▸ Task objective
Tally every line in the data that has the word "option" and report only the total.

##### Provided material #####

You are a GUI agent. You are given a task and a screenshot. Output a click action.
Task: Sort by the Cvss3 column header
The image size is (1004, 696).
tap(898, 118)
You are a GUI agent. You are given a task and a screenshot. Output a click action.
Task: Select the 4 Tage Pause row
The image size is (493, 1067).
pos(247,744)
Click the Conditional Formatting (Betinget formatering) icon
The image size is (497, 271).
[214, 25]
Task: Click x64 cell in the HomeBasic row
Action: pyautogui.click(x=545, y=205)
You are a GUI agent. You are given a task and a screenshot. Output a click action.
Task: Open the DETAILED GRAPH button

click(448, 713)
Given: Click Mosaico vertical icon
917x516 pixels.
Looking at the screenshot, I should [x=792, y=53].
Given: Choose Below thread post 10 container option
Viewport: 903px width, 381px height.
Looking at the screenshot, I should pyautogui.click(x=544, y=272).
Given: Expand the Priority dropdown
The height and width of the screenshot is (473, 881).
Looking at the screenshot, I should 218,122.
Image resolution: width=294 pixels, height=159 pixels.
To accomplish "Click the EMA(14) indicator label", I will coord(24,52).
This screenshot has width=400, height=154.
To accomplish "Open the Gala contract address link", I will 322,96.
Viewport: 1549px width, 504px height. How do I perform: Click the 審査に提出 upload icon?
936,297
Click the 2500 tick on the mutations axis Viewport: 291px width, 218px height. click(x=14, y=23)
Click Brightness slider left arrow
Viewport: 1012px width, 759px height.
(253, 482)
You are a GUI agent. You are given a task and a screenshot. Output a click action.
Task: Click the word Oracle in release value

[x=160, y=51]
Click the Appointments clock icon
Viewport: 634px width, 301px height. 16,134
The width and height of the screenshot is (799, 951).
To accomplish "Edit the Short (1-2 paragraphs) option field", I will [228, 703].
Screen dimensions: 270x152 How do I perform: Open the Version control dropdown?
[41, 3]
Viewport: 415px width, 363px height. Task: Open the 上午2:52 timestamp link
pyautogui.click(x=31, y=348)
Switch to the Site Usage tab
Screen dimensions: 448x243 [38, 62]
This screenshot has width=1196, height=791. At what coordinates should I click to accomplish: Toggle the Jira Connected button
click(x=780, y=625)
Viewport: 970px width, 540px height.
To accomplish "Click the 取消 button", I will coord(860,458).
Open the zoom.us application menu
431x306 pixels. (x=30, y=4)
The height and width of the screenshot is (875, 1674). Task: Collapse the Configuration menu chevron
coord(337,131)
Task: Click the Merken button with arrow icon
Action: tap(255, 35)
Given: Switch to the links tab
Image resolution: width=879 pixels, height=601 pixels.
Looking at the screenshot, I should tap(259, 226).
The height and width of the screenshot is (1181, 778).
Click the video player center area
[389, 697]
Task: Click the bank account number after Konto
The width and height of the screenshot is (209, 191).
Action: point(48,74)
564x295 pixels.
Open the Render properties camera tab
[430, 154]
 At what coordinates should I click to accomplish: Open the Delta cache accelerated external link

#####

▸ Expected answer
2